**Work instruction**
Decide whether each statement below agrees with the post on date/time named files, answering yes or no and quoting the words of the post that settle it. (a) The writer planned to run a job on a client's machine several times a day for a number of weeks. (b) The writer found it easy to get a .BAT file to produce a formatted date/time. (c) The writer is happy to use code that assumes the date/time format present on the machine.
*** Passage for review ***
Category Archives: Windows BAT

Right on Date/Time

Date/Time Named Files in DOS Batch

Producing date/time named files for output from DOS Batch

Summary

Good for when you want the output from a .BAT command file to be written to a date/time stamped file.

My Problem

Today I wanted to schedule a job to run on a clients machine several times a day for a number of weeks. Each time it ran I wanted an output file to with a name a bit like this :

DIAG-20100604T120000.txt

I find writing output to files which have their date/time of creation embedded in their names to be so useful it’s something I’m willing to muck around a bit to achieve.

The job i was running was all wrapped up in a .BAT file – how difficult could it be to get a .BAT file to produce a formatted date/time ? Well the answer is sufficiently difficult I side-stepped the problem !

Locale Independent

When I started looking for others who’d formatted date/times in .BAT land I found plenty of that made assumptions about the date/time format present on the machine it was running on but I really dislike using code like that – I’ve been bitten by it too many times in the past .
*** Listed entries ***
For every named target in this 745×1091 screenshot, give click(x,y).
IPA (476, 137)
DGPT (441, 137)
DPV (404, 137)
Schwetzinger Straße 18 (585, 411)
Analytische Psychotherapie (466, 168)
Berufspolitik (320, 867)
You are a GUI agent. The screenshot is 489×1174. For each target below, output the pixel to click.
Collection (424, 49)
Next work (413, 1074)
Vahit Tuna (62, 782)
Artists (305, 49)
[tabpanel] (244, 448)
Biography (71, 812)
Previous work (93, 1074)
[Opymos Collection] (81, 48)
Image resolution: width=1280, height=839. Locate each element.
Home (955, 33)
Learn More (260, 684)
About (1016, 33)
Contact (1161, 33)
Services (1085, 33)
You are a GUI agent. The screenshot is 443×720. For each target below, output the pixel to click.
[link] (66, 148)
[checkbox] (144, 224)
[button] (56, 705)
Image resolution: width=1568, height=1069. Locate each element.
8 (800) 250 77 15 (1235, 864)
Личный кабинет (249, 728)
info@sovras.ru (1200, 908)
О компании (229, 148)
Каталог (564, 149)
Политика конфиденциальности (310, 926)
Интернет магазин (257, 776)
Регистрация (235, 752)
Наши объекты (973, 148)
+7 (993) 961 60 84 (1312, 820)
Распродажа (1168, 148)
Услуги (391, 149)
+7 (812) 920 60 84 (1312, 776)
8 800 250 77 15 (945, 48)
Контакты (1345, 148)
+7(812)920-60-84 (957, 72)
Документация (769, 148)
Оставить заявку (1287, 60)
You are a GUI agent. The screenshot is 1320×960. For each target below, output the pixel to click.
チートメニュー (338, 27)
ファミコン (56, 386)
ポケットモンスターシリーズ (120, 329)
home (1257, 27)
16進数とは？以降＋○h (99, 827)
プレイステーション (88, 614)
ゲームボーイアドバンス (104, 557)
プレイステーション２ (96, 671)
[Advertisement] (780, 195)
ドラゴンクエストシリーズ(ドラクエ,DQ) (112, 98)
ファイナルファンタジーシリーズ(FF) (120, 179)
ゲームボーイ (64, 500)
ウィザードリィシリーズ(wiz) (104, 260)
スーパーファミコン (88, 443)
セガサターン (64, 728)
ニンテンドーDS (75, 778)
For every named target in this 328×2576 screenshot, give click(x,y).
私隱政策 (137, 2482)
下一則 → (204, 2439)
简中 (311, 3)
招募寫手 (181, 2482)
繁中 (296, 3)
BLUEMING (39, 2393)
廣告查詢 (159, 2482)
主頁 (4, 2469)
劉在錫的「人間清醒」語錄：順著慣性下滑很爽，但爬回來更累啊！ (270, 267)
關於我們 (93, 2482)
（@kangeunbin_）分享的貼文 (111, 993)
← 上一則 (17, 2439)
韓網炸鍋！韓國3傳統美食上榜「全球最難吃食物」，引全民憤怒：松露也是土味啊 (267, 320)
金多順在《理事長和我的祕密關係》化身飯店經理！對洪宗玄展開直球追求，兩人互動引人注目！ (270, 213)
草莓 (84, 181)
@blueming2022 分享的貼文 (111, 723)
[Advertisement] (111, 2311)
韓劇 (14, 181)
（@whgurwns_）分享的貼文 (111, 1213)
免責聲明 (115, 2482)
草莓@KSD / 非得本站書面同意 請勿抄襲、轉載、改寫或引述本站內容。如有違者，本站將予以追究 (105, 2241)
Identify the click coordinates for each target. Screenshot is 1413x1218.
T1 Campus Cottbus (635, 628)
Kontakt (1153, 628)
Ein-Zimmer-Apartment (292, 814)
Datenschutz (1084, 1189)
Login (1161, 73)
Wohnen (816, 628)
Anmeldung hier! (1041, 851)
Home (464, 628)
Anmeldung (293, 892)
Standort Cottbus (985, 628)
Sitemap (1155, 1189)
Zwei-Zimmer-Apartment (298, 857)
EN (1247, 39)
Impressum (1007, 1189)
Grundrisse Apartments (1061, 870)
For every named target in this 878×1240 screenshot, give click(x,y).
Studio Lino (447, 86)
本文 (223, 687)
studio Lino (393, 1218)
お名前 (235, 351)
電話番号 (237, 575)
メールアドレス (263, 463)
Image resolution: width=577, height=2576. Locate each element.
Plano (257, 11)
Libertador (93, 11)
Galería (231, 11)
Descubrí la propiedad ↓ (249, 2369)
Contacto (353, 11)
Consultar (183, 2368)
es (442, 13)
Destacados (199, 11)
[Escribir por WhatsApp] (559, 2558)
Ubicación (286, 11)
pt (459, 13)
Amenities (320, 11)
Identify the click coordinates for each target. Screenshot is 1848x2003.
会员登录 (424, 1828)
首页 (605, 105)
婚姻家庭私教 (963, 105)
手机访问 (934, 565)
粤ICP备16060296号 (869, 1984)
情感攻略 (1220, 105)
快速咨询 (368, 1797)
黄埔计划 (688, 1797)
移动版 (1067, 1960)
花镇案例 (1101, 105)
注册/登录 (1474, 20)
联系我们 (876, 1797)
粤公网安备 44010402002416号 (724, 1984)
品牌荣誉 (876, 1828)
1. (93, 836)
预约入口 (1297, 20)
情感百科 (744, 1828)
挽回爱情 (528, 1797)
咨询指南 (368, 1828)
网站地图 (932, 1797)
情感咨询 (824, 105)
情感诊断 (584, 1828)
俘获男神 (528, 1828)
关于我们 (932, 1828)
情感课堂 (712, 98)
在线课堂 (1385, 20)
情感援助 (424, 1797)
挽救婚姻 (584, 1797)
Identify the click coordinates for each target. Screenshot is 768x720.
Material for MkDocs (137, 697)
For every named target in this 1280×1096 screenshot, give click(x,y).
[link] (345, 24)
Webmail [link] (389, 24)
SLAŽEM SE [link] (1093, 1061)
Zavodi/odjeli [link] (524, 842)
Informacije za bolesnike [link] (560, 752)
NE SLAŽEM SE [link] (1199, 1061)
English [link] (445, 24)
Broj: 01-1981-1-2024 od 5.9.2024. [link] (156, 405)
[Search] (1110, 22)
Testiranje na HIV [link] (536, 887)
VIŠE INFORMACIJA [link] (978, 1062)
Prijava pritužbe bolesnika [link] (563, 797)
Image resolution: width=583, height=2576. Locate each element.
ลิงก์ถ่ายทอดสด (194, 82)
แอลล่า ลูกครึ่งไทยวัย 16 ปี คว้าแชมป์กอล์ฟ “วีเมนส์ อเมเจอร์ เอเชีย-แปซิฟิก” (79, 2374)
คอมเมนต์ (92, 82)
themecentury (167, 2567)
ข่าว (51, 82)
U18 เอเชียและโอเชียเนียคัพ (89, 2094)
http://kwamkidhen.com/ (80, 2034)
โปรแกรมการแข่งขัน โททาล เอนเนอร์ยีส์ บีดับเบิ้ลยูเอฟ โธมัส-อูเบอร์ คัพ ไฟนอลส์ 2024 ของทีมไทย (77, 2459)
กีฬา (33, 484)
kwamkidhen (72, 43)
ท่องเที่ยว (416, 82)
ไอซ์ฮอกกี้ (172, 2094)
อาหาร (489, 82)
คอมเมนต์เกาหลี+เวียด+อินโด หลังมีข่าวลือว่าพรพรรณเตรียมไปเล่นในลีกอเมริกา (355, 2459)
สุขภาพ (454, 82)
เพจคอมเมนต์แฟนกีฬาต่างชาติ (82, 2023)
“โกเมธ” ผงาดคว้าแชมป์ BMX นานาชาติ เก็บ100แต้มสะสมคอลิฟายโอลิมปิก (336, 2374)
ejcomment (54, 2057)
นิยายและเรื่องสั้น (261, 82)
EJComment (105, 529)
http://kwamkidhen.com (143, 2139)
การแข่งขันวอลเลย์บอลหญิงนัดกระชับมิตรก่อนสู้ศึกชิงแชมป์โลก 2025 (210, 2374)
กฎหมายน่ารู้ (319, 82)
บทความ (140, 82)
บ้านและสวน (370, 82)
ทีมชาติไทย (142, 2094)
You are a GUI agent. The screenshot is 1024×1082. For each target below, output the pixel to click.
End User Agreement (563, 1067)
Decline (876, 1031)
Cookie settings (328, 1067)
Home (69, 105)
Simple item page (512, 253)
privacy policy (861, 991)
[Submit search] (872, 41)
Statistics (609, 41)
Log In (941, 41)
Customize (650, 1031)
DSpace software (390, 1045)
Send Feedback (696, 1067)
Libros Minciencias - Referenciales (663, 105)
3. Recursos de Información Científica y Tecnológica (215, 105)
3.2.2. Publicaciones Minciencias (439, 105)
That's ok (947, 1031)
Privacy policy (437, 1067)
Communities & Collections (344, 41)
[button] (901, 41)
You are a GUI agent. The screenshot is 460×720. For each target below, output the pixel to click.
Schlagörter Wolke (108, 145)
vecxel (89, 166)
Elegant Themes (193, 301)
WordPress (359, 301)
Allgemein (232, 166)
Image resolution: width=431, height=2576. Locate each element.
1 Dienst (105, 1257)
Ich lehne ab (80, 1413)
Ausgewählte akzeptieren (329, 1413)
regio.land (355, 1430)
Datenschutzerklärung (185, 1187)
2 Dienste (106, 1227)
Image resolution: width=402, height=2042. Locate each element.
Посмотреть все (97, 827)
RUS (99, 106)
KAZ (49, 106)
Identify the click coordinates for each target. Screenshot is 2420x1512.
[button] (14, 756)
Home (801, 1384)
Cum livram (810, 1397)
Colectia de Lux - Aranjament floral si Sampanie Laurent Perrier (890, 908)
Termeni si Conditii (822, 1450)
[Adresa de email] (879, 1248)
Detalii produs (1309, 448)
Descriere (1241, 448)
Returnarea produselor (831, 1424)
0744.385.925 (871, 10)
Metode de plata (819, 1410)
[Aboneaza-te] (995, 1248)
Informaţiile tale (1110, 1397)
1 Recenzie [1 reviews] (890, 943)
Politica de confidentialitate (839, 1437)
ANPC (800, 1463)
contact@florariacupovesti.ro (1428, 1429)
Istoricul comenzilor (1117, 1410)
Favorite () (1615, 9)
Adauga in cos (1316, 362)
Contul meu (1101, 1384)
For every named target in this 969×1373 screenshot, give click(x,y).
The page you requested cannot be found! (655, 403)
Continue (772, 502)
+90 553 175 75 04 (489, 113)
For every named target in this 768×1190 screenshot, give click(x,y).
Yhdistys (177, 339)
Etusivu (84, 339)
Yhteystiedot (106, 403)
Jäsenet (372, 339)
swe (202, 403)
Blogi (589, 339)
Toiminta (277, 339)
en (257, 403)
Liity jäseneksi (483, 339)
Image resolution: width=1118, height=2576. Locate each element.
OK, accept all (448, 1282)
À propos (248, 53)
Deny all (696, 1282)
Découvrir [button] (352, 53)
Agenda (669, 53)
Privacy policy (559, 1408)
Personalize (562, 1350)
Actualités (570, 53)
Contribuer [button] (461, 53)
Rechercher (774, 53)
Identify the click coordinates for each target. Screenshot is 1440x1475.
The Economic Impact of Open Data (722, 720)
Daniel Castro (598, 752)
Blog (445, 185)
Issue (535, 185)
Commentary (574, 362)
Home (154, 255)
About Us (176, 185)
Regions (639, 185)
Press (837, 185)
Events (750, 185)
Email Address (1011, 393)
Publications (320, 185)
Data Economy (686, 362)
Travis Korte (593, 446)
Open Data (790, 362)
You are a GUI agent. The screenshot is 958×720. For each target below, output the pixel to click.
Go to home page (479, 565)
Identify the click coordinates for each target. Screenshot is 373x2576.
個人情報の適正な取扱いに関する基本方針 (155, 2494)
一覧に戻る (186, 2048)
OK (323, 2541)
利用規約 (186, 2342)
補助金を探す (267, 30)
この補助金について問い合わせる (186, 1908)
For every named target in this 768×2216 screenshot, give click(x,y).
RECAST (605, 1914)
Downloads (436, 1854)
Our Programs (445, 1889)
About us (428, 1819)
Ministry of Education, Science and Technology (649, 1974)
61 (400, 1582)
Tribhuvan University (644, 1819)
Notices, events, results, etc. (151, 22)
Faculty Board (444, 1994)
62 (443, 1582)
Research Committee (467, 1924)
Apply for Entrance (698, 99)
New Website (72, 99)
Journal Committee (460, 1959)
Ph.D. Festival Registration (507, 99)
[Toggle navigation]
***
**Written answer**
(a) Yes: "schedule a job to run on a clients machine several times a day for a number of weeks"
(b) No: "Well the answer is sufficiently difficult I side-stepped the problem !"
(c) No: "I really dislike using code like that"